Saved data entries:
====

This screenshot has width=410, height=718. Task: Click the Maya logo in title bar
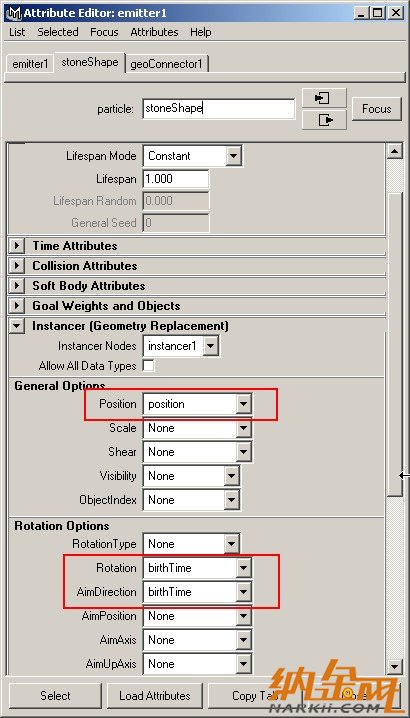click(14, 13)
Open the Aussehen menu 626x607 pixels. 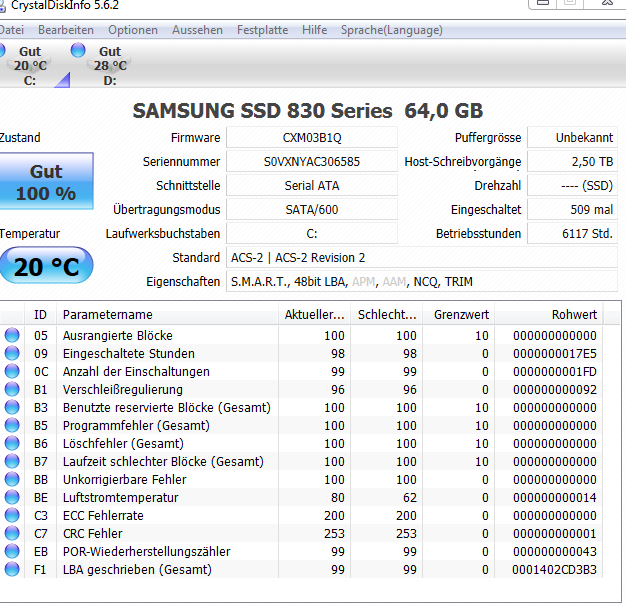tap(197, 30)
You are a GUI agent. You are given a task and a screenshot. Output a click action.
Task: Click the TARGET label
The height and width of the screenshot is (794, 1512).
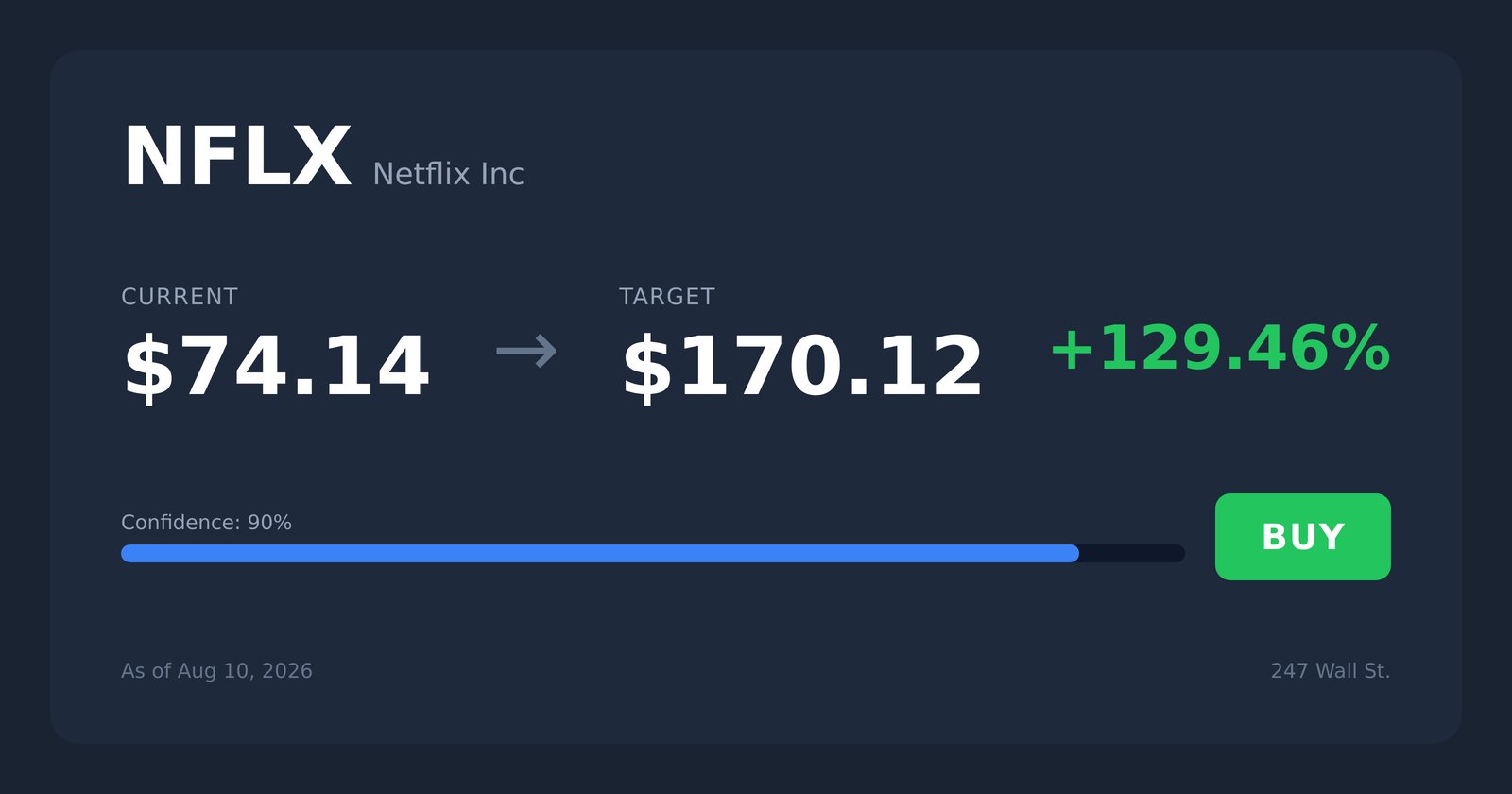[x=667, y=297]
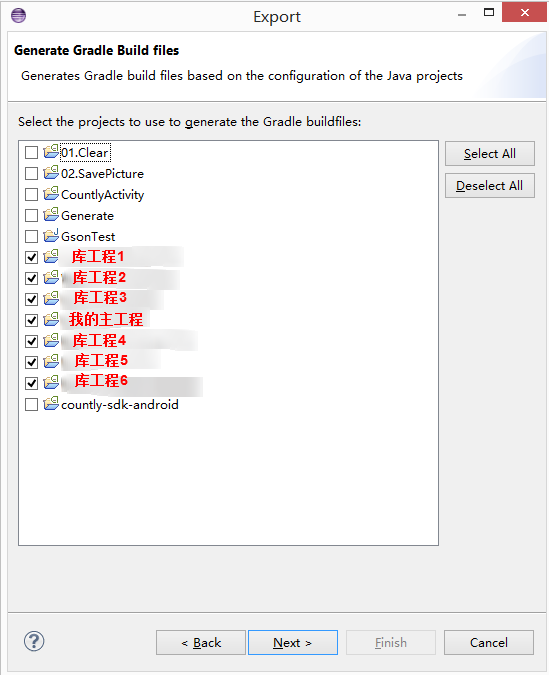Uncheck the 我的主工程 project checkbox

31,320
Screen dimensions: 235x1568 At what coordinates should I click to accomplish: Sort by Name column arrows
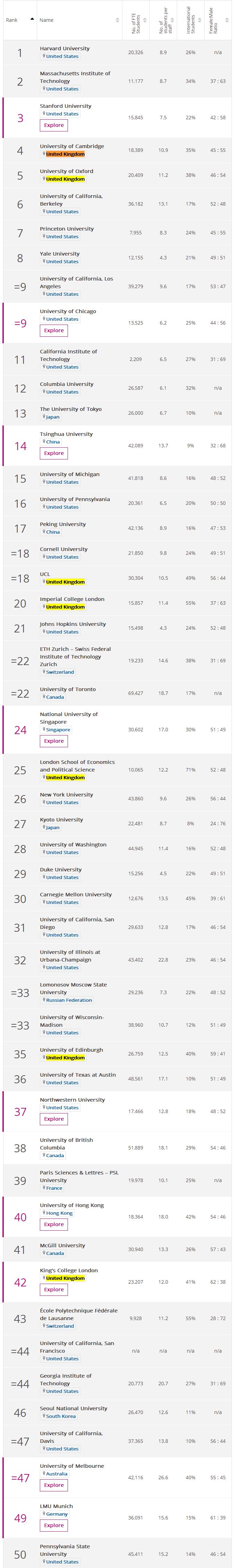click(118, 20)
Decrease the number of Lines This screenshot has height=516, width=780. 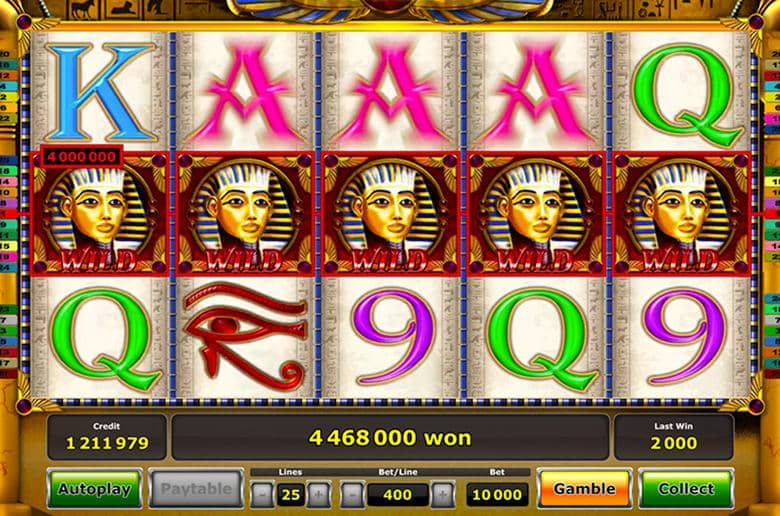coord(262,495)
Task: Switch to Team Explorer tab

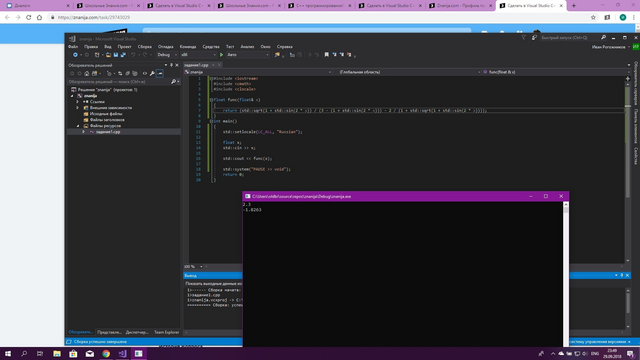Action: point(167,332)
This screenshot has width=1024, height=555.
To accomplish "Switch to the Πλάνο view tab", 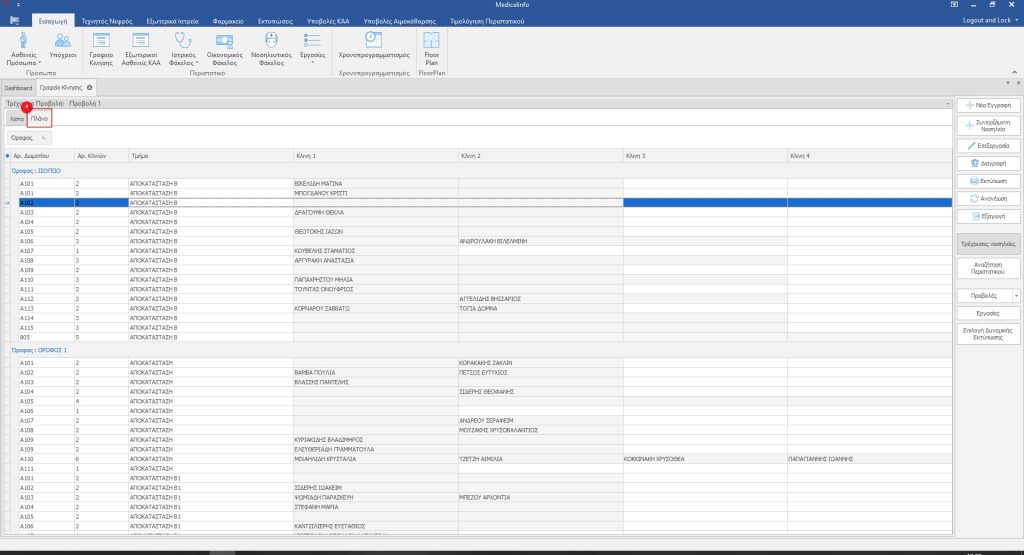I will tap(39, 118).
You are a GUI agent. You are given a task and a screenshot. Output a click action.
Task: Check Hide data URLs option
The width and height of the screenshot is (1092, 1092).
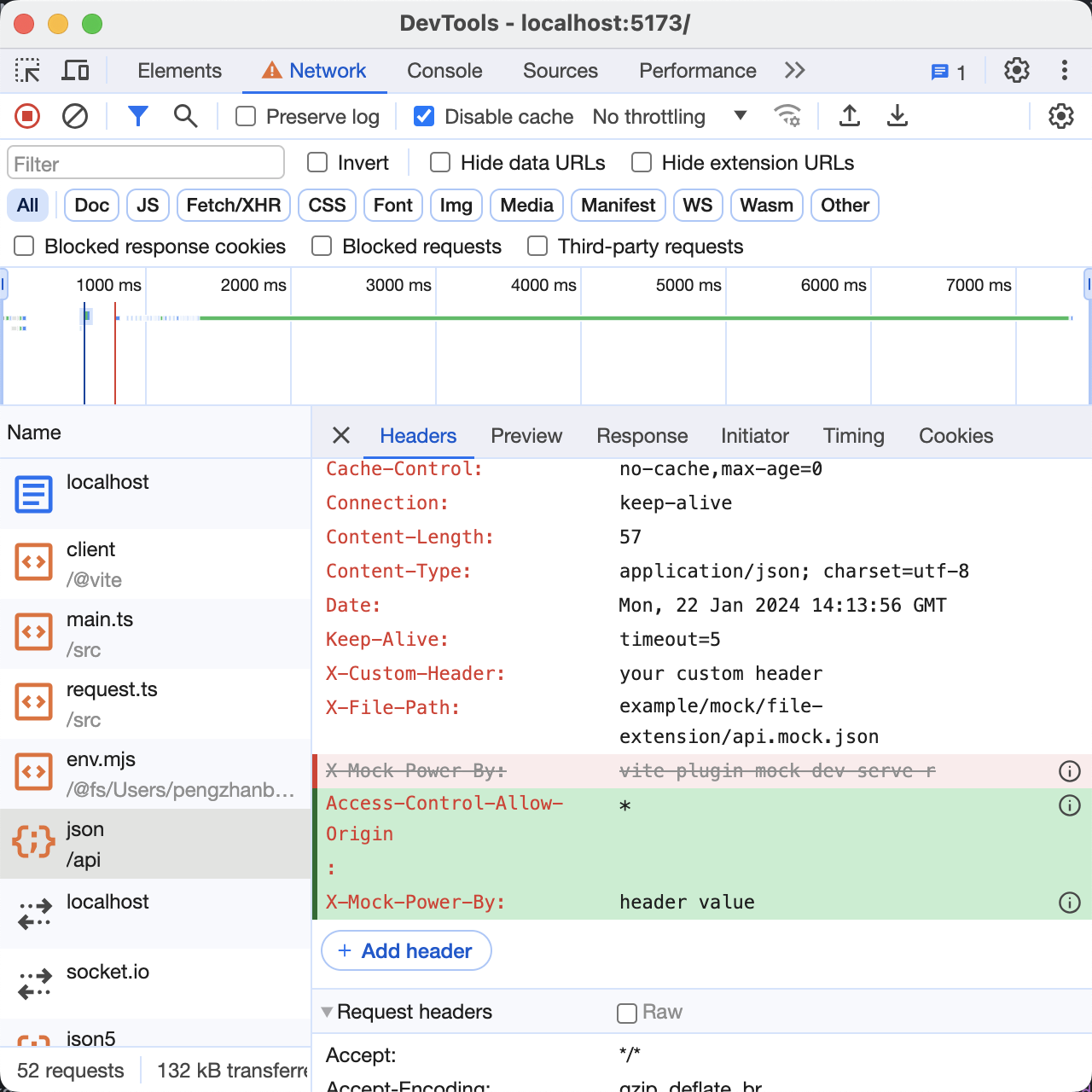(x=440, y=163)
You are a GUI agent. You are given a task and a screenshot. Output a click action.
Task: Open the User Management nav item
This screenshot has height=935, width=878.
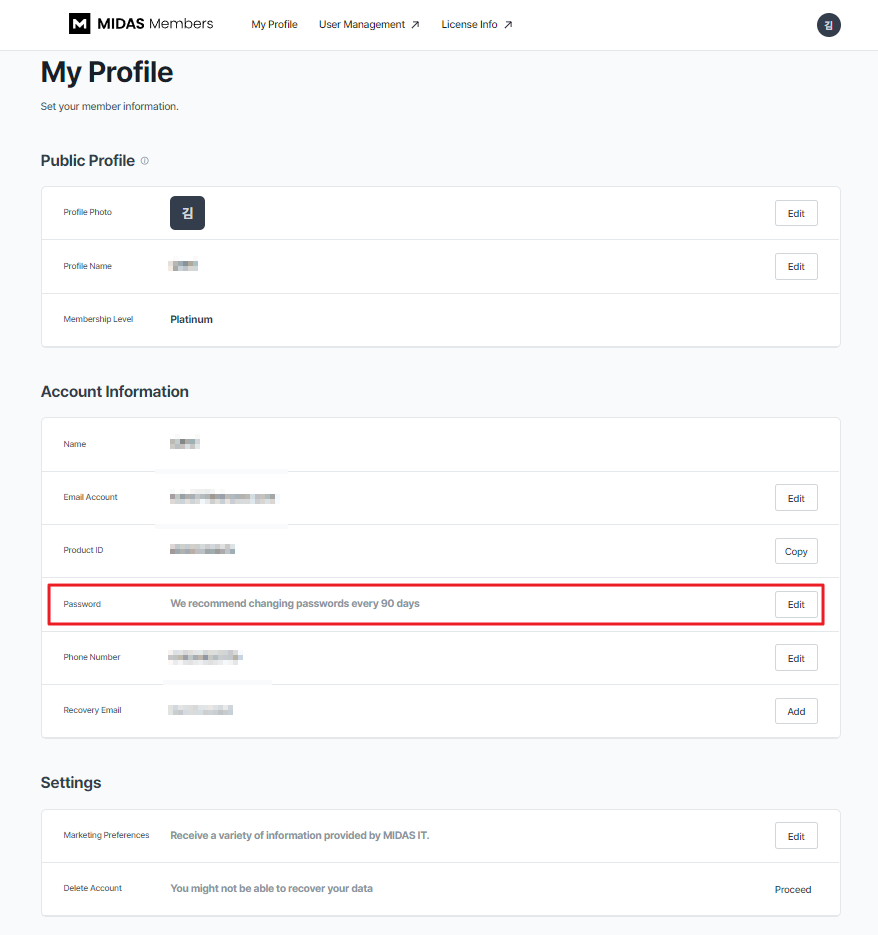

====

● Exercise
When you find the line that contains "Task: Open the User Management nav item", retype it and every line after it through the end of the data above, exactly, with no pictures.

● Exercise result
Task: Open the User Management nav item
This screenshot has height=935, width=878.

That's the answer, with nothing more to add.